_Set task_
Turn each line of the records below into an item of a numbered list, leaving out the blank lines.

_Data provided_
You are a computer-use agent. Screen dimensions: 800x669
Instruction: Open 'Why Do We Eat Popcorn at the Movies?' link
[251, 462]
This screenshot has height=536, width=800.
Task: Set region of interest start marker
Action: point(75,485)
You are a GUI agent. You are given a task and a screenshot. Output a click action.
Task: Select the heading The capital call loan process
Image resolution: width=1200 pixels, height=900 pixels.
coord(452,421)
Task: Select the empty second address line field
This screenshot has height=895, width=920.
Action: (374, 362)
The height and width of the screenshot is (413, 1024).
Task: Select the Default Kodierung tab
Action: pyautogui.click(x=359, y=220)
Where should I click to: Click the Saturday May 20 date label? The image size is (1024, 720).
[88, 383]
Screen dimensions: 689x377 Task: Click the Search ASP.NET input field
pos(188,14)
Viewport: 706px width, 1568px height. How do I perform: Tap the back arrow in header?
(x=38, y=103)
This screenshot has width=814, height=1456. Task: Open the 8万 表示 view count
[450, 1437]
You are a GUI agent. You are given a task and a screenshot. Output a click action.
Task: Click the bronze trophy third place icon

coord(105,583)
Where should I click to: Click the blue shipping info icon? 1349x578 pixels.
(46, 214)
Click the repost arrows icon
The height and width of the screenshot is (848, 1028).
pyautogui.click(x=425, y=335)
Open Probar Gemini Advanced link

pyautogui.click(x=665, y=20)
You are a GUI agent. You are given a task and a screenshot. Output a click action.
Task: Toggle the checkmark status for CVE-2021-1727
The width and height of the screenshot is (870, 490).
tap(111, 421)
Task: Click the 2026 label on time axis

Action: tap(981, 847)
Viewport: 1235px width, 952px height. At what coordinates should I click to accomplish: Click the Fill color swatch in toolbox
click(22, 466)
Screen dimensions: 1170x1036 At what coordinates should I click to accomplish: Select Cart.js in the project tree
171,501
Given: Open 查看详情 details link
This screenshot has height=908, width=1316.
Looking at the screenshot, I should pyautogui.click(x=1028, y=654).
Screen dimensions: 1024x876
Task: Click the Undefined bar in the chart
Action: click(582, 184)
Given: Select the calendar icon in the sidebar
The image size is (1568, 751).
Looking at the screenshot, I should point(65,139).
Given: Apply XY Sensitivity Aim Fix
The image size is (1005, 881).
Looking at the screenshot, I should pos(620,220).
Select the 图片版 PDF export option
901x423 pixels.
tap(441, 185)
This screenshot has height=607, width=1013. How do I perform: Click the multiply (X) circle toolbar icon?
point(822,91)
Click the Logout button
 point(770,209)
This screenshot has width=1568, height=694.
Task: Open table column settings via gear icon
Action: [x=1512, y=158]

_Full answer_
1. You are a computer-use agent. Screen dimensions: 800x669
2. Instruction: Open 'Why Do We Eat Popcorn at the Movies?' link
3. [251, 462]
4. This screenshot has height=536, width=800.
5. Task: Set region of interest start marker
6. Action: point(75,485)
7. You are a GUI agent. You are given a task and a screenshot. Output a click action.
8. Task: Select the heading The capital call loan process
9. Image resolution: width=1200 pixels, height=900 pixels.
10. coord(452,421)
11. Task: Select the empty second address line field
12. This screenshot has height=895, width=920.
13. Action: (374, 362)
14. The height and width of the screenshot is (413, 1024).
15. Task: Select the Default Kodierung tab
16. Action: pyautogui.click(x=359, y=220)
17. Where should I click to: Click the Saturday May 20 date label? The image size is (1024, 720).
18. [88, 383]
19. Screen dimensions: 689x377 Task: Click the Search ASP.NET input field
20. pos(188,14)
21. Viewport: 706px width, 1568px height. How do I perform: Tap the back arrow in header?
22. (x=38, y=103)
23. This screenshot has width=814, height=1456. Task: Open the 8万 表示 view count
24. [450, 1437]
25. You are a GUI agent. You are given a task and a screenshot. Output a click action.
26. Task: Click the bronze trophy third place icon
27. coord(105,583)
28. Where should I click to: Click the blue shipping info icon? 1349x578 pixels.
29. (46, 214)
30. Click the repost arrows icon
31. The height and width of the screenshot is (848, 1028).
32. pyautogui.click(x=425, y=335)
33. Open Probar Gemini Advanced link
34. pyautogui.click(x=665, y=20)
35. You are a GUI agent. You are given a task and a screenshot. Output a click action.
36. Task: Toggle the checkmark status for CVE-2021-1727
37. The width and height of the screenshot is (870, 490).
38. tap(111, 421)
39. Task: Click the 2026 label on time axis
40. Action: tap(981, 847)
41. Viewport: 1235px width, 952px height. At what coordinates should I click to accomplish: Click the Fill color swatch in toolbox
42. click(22, 466)
43. Screen dimensions: 1170x1036 At what coordinates should I click to accomplish: Select Cart.js in the project tree
44. 171,501
45. Given: Open 查看详情 details link
46. This screenshot has height=908, width=1316.
47. Looking at the screenshot, I should pyautogui.click(x=1028, y=654).
48. Screen dimensions: 1024x876
49. Task: Click the Undefined bar in the chart
50. Action: click(582, 184)
51. Given: Select the calendar icon in the sidebar
52. The image size is (1568, 751).
53. Looking at the screenshot, I should point(65,139).
54. Given: Apply XY Sensitivity Aim Fix
55. The image size is (1005, 881).
56. Looking at the screenshot, I should pos(620,220).
57. Select the 图片版 PDF export option
58. 901x423 pixels.
59. tap(441, 185)
60. This screenshot has height=607, width=1013. How do I perform: Click the multiply (X) circle toolbar icon?
61. point(822,91)
62. Click the Logout button
63.  point(770,209)
64. This screenshot has width=1568, height=694.
65. Task: Open table column settings via gear icon
66. Action: [x=1512, y=158]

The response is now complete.